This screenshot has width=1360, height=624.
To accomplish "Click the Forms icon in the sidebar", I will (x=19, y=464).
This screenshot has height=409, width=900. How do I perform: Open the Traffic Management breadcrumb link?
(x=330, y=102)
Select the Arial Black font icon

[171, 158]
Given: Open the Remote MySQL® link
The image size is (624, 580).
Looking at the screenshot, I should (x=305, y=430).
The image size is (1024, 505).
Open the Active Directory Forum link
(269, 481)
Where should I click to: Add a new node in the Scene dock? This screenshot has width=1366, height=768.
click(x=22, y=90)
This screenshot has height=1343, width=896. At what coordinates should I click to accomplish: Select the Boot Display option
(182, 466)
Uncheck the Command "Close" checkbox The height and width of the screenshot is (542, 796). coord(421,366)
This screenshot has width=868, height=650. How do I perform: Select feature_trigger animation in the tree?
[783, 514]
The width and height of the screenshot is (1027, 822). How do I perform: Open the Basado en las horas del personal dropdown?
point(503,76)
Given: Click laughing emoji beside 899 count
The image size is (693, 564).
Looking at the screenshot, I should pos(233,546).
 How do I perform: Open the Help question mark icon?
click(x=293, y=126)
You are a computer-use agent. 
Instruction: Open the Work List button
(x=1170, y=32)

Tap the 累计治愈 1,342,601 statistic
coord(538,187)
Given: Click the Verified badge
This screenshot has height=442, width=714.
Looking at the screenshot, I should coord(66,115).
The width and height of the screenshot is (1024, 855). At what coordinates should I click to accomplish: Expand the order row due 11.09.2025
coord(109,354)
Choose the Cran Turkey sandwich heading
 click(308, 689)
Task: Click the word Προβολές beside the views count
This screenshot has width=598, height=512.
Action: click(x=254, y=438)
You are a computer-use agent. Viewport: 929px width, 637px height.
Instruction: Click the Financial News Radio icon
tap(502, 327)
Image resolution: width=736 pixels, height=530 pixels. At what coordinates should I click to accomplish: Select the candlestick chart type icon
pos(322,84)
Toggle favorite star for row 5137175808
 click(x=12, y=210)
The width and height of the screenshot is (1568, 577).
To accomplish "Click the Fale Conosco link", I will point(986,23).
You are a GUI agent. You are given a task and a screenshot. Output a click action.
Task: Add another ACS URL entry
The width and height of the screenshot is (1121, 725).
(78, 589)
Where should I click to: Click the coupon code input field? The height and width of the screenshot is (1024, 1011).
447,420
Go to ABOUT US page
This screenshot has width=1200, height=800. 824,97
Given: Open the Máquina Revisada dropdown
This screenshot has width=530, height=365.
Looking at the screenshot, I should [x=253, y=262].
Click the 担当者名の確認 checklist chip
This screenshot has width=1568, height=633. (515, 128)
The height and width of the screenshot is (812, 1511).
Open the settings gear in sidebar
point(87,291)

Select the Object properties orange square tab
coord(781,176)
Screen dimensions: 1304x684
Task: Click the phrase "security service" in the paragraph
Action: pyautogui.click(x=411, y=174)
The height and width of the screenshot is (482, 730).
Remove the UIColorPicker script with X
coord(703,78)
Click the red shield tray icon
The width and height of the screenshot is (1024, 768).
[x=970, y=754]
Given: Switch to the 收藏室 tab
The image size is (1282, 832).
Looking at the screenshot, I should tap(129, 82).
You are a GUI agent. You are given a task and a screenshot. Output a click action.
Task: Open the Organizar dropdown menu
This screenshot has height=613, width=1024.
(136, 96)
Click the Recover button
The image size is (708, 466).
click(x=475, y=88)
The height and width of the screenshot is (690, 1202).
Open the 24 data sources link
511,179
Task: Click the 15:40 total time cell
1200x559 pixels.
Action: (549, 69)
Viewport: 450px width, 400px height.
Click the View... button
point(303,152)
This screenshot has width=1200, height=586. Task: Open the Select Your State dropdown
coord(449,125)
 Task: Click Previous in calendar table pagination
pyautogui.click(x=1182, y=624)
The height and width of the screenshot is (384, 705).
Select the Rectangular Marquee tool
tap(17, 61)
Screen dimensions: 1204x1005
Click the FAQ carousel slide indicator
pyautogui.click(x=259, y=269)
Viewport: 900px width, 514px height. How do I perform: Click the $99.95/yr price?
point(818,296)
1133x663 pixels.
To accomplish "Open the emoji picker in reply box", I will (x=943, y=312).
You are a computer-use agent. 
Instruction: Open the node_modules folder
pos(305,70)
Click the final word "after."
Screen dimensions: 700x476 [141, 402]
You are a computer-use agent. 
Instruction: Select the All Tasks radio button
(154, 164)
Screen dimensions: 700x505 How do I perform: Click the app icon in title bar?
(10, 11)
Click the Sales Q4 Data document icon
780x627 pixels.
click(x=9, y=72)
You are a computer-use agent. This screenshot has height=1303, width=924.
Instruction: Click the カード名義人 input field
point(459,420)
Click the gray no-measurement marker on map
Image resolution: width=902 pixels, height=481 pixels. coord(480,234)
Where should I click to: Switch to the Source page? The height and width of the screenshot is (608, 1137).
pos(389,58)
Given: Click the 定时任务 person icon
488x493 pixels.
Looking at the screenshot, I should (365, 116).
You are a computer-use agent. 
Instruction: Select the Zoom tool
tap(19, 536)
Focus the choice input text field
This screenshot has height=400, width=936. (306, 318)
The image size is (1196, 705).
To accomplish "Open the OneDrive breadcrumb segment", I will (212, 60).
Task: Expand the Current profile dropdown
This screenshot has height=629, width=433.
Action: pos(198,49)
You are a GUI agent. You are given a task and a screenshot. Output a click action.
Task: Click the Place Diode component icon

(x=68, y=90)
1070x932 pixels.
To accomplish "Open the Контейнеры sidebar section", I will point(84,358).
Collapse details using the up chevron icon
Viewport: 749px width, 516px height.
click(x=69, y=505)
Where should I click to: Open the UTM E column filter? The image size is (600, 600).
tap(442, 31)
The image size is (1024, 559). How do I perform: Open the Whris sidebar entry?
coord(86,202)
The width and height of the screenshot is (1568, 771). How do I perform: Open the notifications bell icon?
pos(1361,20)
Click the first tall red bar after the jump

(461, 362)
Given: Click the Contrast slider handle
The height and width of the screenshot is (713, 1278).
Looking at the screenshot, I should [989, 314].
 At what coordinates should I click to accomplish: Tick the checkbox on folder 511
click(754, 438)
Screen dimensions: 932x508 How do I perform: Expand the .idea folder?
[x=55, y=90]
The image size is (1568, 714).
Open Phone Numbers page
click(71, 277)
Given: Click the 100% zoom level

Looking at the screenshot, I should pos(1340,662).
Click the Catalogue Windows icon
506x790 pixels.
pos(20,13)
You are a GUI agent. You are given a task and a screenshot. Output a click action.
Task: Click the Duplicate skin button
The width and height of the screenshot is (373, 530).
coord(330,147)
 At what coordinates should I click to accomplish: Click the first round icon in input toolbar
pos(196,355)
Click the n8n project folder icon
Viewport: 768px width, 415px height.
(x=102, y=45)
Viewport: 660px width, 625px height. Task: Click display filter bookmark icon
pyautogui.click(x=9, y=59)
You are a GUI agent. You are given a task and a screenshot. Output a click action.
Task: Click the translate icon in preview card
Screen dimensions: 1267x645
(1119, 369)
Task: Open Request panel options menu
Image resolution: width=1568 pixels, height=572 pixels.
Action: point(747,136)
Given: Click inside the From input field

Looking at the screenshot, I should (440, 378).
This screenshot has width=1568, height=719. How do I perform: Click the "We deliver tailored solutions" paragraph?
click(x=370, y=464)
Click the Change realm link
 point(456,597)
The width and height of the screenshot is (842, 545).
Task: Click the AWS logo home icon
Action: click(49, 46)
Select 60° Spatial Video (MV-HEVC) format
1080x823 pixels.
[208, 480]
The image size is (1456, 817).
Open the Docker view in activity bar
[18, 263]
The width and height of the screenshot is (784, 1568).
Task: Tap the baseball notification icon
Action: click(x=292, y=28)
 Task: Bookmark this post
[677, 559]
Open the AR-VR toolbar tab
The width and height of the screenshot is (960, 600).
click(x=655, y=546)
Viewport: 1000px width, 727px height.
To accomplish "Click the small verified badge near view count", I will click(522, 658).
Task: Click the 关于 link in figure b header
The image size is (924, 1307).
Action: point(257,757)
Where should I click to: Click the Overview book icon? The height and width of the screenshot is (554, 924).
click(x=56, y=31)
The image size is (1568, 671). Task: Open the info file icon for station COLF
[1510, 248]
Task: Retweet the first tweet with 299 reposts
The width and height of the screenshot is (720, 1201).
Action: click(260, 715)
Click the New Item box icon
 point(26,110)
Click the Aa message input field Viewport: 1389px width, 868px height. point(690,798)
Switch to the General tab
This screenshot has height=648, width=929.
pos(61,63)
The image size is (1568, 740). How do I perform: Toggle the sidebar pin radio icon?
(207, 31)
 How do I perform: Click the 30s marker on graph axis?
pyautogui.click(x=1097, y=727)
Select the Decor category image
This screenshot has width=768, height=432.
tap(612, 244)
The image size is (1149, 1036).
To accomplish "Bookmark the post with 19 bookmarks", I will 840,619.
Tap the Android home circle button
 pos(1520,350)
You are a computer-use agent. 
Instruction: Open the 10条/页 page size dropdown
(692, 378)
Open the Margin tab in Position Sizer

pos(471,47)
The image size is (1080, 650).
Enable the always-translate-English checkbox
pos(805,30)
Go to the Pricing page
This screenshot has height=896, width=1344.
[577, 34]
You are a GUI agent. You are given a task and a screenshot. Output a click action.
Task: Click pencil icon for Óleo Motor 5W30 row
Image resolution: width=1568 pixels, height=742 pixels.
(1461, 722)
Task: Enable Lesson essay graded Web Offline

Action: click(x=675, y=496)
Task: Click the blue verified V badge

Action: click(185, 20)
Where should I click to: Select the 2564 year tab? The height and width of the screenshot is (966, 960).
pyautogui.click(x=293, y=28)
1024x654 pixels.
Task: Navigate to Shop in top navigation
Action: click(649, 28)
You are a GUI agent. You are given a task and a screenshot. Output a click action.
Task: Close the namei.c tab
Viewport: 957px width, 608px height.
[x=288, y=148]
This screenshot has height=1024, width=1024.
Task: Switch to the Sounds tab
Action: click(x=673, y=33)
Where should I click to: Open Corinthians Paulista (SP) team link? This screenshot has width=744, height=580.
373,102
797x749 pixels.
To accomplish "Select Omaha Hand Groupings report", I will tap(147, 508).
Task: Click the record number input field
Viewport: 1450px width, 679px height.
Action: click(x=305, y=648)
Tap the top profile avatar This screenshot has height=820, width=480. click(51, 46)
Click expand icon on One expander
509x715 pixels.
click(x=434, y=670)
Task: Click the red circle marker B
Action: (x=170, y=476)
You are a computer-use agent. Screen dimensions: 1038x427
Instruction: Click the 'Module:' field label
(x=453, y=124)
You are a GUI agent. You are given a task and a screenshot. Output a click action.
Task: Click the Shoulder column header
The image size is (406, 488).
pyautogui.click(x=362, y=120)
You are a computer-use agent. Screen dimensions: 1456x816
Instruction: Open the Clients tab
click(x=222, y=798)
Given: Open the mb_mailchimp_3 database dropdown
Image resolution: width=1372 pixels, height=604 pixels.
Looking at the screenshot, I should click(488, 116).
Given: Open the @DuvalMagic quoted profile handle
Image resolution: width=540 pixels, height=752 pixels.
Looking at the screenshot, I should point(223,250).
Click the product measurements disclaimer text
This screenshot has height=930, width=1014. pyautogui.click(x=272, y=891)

▶ [TASK TO CARRY OUT]:
Look above for the line containing "Where should I click to: Add". Output from there through the line containing "Uncheck the Command", exactly and inclusively.

▶ [ANSWER]:
Where should I click to: Add a new node in the Scene dock? This screenshot has width=1366, height=768.
click(x=22, y=90)
This screenshot has height=1343, width=896. At what coordinates should I click to accomplish: Select the Boot Display option
(182, 466)
Uncheck the Command "Close" checkbox The height and width of the screenshot is (542, 796). coord(421,366)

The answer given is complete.